§ **Short problem**: Starting at the beginning of the rows and going on through the line with "pos(675,277)", write out the lines again with "Viewport" changed to "Window" and nothing else altered. Leave the pictures out.

(Saved data entries)
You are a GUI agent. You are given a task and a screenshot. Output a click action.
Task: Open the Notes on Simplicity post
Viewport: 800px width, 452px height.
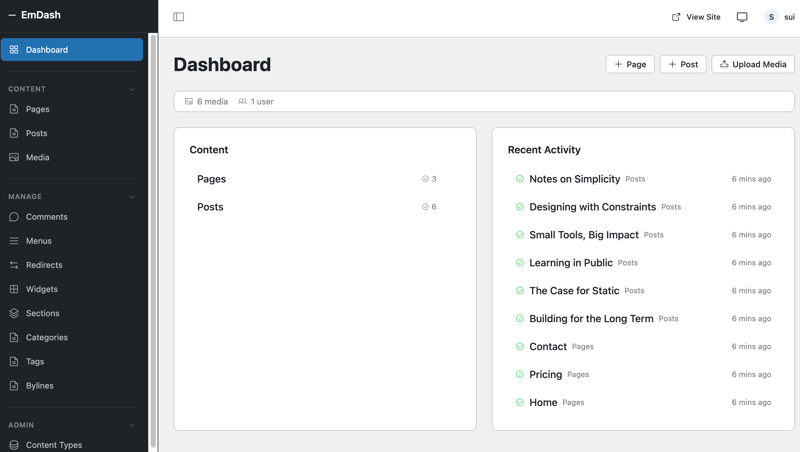tap(574, 179)
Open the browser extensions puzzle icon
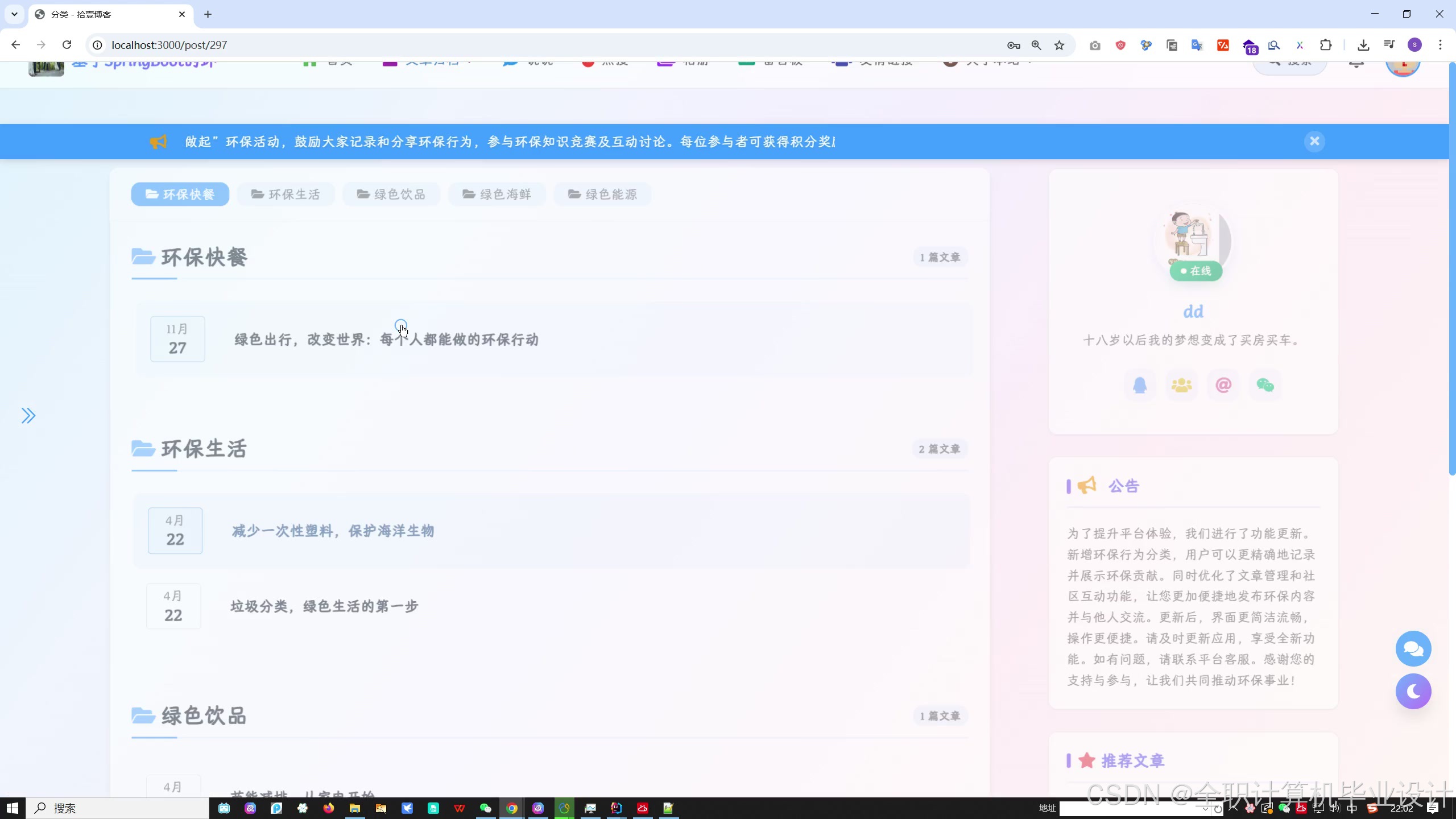The width and height of the screenshot is (1456, 819). (x=1326, y=45)
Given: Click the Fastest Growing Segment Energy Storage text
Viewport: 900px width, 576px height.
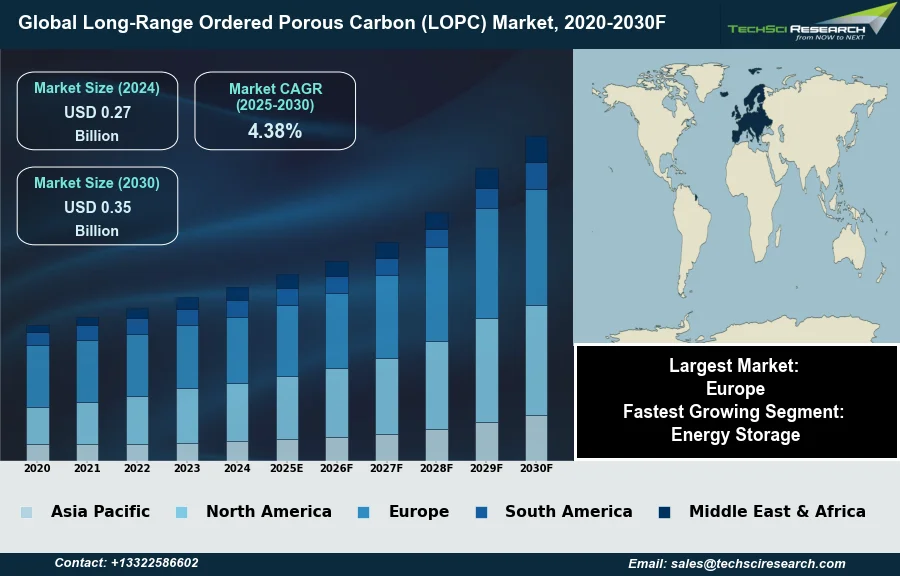Looking at the screenshot, I should 735,423.
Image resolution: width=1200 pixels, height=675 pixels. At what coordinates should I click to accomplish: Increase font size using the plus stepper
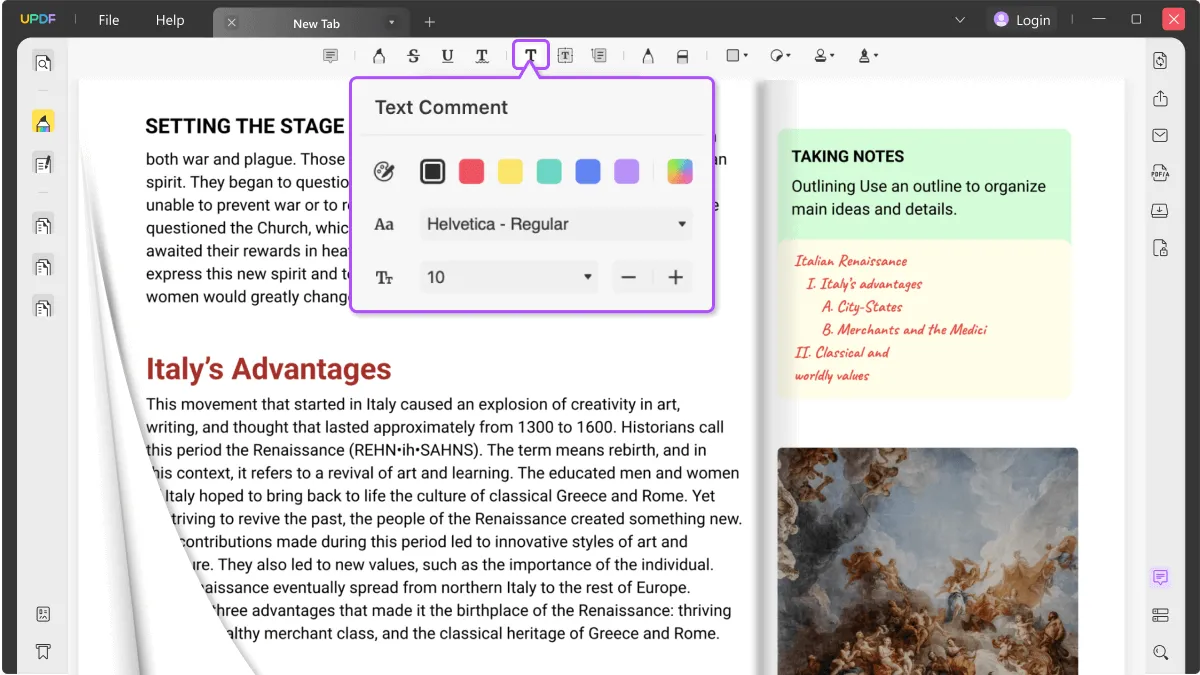pos(675,277)
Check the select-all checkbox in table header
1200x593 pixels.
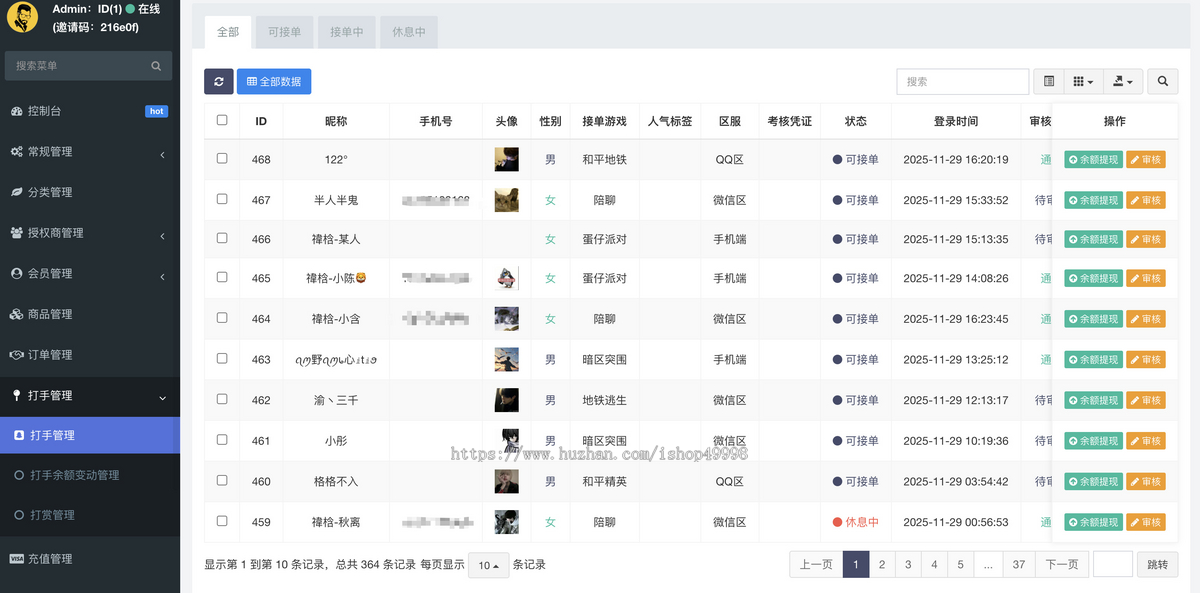coord(221,120)
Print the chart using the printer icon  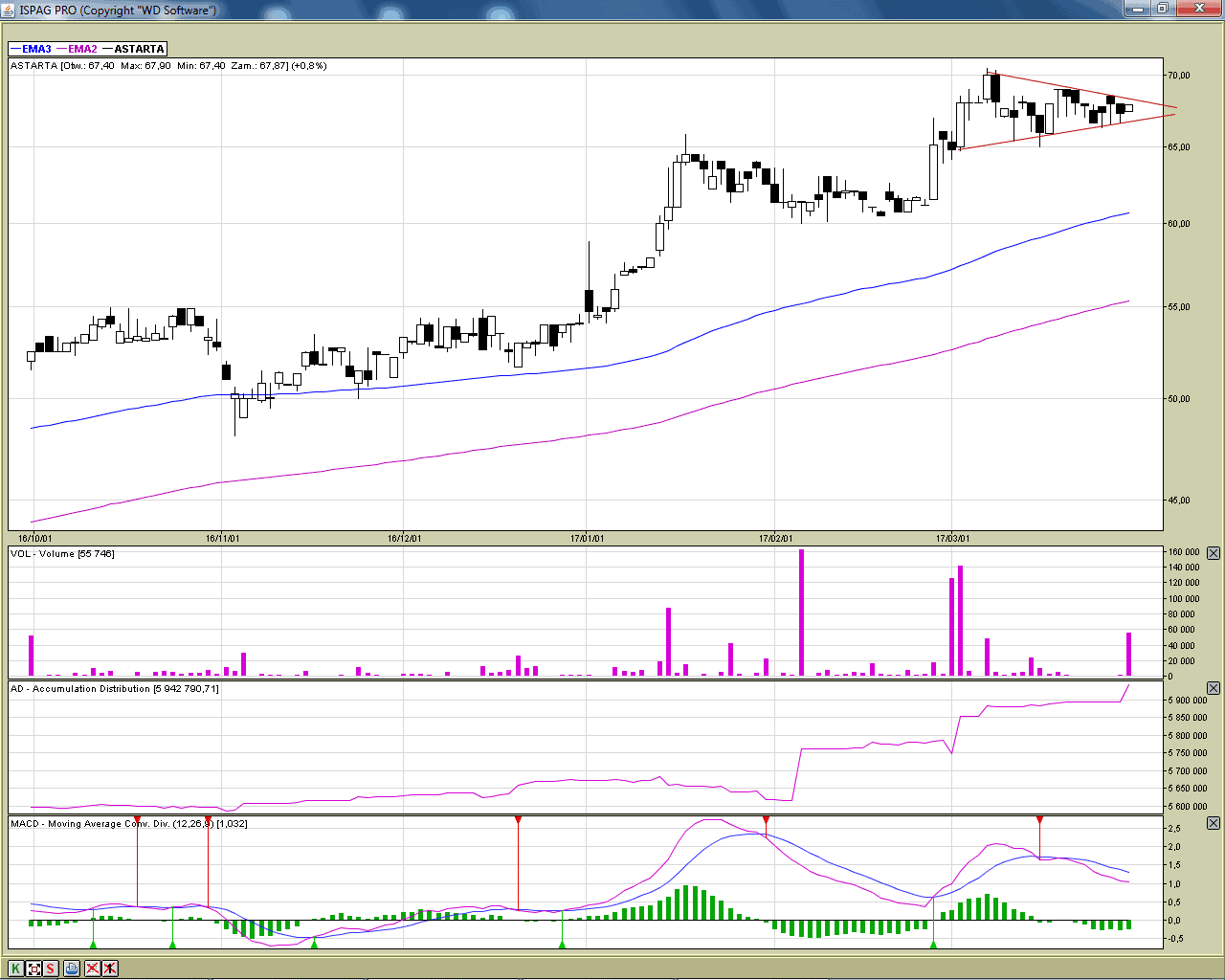click(72, 969)
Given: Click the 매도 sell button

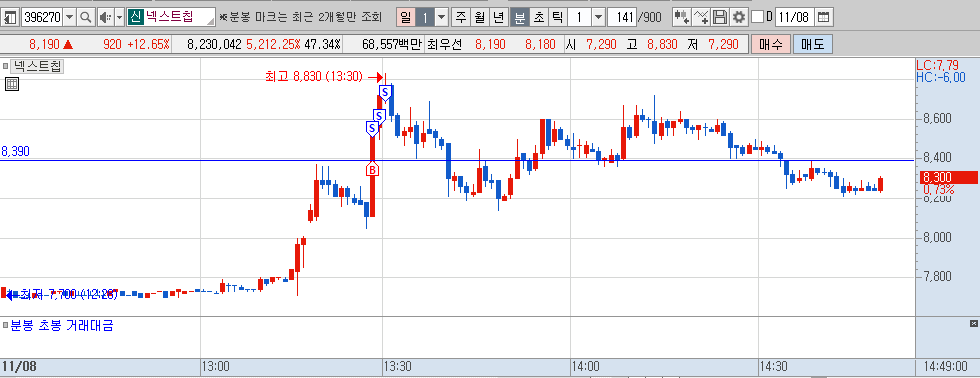Looking at the screenshot, I should [812, 44].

§ **Written answer**:
You are a GUI agent. You are given a task and a screenshot. Output a click action.
Task: Open the Notes on Simplicity post
Window: 800px width, 452px height.
tap(574, 179)
Open the browser extensions puzzle icon
The width and height of the screenshot is (1456, 819). (x=1326, y=45)
Given: Click the Fastest Growing Segment Energy Storage text
Window: 900px width, 576px height.
Looking at the screenshot, I should 735,423.
Image resolution: width=1200 pixels, height=675 pixels. At what coordinates should I click to accomplish: Increase font size using the plus stepper
pos(675,277)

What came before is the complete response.